## Task directions:
Put the lines of the items below into a numbered list, starting at the line that contains "The height and" and running through the end of the items, skipping blank lines. Leave the pictures out of your list.

Element lookup records:
* BEGIN *
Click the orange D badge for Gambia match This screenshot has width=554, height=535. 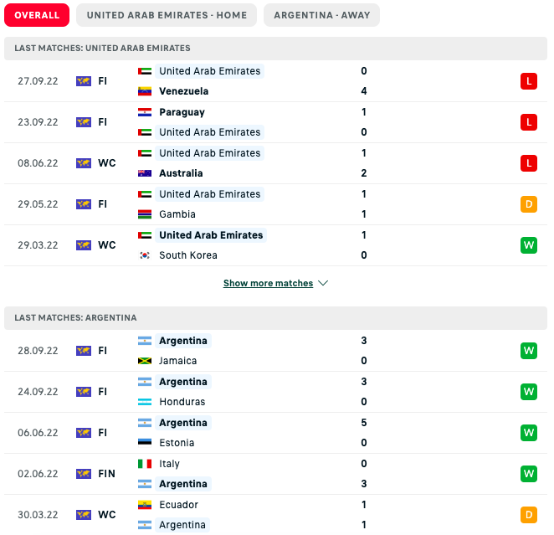point(528,204)
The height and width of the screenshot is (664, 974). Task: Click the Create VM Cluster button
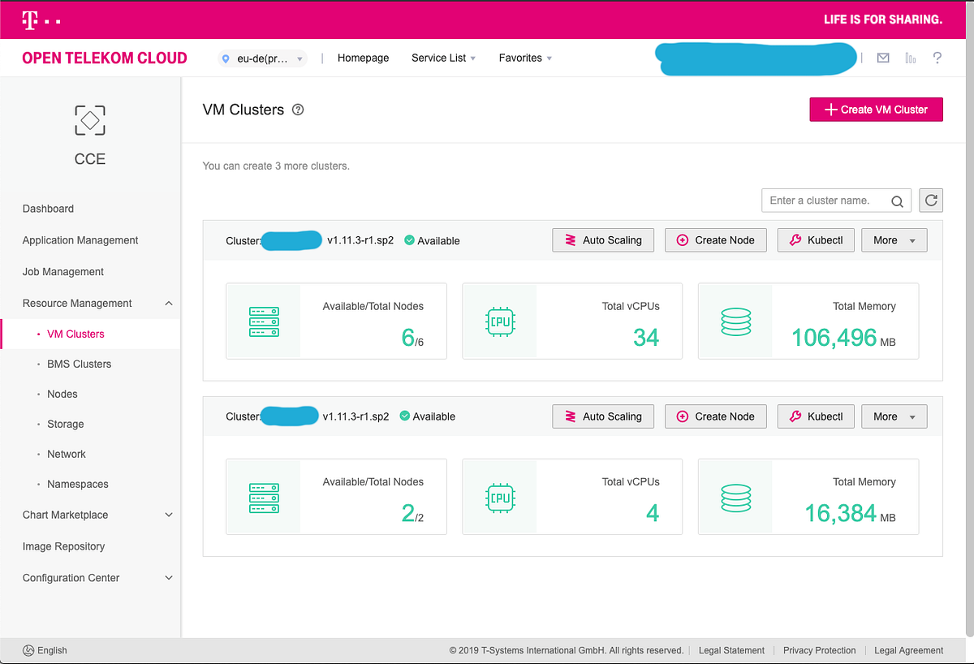click(876, 110)
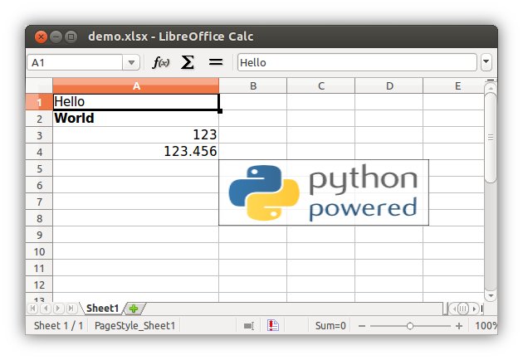Click the zoom slider handle

click(x=410, y=326)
* END *
## Task response:
1. The height and width of the screenshot is (664, 974). Task: Click the Create VM Cluster button
2. click(876, 110)
3. Click the zoom slider handle
4. click(x=410, y=326)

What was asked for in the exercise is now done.